Various fantasy settings depict humanoid-like and other non-humanoid creatures possessing the ability to generate and accurately direct lightning (Vortigaunts from the Half-Life series and Pokemon being the first that comes to mind). This ability is usually depicted capable of incapacitating/severely injuring other creatures over a moderate distance on land, usually over a couple of meters. The process by which the creatures in these settings generate and direct lighting is almost always hand-waved or just explained with magic/magic-like means. I envision my creatures possessing this ability, emitting lightning/electric shocks on land through tentacle-like structures.

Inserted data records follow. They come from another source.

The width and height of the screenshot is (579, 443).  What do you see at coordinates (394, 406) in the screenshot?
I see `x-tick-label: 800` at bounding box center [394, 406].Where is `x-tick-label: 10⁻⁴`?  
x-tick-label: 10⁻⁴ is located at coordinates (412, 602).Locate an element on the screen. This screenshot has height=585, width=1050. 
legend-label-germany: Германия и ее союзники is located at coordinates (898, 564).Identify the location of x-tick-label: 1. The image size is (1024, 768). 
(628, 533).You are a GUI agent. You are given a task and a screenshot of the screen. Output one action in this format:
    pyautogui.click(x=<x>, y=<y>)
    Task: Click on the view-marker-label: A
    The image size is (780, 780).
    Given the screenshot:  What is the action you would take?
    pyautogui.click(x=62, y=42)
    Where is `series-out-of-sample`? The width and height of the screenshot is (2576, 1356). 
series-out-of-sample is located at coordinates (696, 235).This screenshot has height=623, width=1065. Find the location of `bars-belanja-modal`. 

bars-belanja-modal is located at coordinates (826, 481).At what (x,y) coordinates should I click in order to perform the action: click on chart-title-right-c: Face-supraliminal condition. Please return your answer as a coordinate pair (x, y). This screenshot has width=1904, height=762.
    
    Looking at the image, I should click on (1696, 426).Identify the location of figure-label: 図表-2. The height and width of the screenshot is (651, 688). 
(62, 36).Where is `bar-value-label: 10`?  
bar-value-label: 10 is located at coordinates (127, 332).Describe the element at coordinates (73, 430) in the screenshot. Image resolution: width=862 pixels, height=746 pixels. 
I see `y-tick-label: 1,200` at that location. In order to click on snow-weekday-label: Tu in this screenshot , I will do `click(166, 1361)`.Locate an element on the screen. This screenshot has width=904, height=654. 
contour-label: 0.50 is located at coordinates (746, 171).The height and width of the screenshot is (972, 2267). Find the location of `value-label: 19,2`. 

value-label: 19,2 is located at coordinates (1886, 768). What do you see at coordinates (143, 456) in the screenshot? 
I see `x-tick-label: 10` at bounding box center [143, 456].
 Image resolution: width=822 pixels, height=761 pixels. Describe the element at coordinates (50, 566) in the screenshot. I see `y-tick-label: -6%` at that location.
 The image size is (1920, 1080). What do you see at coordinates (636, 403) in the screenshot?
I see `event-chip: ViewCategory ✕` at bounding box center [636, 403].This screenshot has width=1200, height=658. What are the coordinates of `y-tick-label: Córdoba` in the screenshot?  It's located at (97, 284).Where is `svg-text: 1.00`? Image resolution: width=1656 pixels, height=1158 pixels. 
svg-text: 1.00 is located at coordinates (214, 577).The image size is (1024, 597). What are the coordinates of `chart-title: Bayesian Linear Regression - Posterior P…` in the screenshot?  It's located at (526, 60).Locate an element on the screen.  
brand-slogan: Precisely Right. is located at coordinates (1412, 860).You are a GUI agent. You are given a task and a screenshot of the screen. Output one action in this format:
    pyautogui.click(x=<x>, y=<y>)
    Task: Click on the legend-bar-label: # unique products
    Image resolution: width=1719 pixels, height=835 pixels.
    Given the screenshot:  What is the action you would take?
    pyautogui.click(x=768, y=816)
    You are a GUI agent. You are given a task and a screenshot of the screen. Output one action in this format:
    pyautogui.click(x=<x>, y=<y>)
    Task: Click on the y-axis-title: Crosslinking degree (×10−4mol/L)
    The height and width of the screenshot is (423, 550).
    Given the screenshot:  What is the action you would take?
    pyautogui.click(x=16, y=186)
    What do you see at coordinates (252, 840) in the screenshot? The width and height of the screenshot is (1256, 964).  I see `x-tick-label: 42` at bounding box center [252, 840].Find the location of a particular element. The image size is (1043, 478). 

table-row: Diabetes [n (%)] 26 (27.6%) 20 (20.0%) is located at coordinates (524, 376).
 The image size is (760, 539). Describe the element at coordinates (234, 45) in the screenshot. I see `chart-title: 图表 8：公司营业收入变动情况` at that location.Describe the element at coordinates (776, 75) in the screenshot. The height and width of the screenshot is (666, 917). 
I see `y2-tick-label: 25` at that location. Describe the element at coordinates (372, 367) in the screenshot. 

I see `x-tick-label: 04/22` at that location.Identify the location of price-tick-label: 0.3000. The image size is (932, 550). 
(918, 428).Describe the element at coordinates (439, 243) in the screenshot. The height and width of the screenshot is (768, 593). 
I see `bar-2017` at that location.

Although there are creatures of Earth that are capable of bioelectrogenesis, these creatures are mostly fish like the electric eel. Although the electric eel is capable of generating electric shocks powerful enough to stun prey, their ability to produce electricity is nothing compared to that of the fantasy creatures described previously.
Is it biologically possible for these terrestrial creatures to generate and accurately direct lighting or electric shocks that can be used at a distance on land that is powerful enough to kill opponents or prey? If so, how energy demanding would such a trait be per shock for these creatures?